Abstract
Aging is regarded as a major risk factor for neurodegenerative diseases. Thus, a better understanding of the similarities between the aging process and neurodegenerative diseases at the cellular and molecular level may reveal better understanding of this detrimental relationship. In the present study, we mined publicly available gene expression datasets from healthy individuals and patients affected by neurodegenerative diseases (Alzheimer's disease, Parkinson's disease, and Huntington's disease) across a broad age spectrum and compared those with mouse aging and mouse cell-type specific gene expression profiles. We performed weighted gene co-expression network analysis (WGCNA) and found a gene network strongly related with both aging and neurodegenerative diseases.

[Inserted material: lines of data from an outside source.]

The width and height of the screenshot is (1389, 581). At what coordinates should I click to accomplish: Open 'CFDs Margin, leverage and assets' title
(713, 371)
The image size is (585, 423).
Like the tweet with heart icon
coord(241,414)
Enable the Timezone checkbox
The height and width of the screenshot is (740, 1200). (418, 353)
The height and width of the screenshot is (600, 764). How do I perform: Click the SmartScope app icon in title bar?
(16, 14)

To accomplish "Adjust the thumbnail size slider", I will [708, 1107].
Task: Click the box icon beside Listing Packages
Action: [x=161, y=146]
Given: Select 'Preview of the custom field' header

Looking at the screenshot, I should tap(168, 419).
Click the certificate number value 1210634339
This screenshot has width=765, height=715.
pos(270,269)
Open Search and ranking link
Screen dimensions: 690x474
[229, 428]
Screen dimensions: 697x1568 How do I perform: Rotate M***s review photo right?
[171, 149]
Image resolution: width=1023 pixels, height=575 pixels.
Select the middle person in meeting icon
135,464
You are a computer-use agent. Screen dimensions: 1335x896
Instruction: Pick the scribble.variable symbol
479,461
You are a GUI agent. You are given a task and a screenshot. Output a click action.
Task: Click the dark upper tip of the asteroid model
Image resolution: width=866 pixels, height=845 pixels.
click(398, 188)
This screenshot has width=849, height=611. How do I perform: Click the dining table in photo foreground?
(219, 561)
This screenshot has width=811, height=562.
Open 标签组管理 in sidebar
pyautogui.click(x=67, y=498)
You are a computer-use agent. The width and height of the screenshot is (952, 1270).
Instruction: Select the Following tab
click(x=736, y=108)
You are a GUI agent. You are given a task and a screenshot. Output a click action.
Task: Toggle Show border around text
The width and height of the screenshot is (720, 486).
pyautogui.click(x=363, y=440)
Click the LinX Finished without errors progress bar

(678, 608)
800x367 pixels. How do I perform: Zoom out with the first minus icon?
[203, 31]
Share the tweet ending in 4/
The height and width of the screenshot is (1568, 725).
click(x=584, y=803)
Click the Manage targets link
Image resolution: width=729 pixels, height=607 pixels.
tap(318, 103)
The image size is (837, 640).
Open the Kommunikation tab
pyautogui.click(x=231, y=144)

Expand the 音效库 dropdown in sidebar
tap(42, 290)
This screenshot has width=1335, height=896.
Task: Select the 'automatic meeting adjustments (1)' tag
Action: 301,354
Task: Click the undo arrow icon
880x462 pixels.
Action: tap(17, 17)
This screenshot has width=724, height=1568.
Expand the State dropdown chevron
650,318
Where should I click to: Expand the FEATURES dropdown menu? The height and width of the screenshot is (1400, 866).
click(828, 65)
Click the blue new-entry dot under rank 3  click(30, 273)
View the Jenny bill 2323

This network was significantly enriched with a microglial signature as imputed from cell type-specific sequencing data. Since mouse models are extensively used for the study of human diseases, we further compared these human gene regulatory networks with age-specific mouse brain transcriptomes. We discovered significantly preserved networks with both human aging and human disease and identified 17 shared genes in the top-ranked immune/microglia module, among which we found five human hub genes TYROBP, FCER1G, ITGB2, MYO1F, PTPRC, and two mouse hub genes Trem2 and C1qa. Taken together, these results support the hypothesis that microglia are key players involved in human aging and neurodegenerative diseases, and suggest that mouse models should be appropriate for studying these microglial changes in human.
Keywords:
Alzheimer; Parkinson; WGCNA; aging; bioinformatics; gene networks; microglia; neurodegeneration.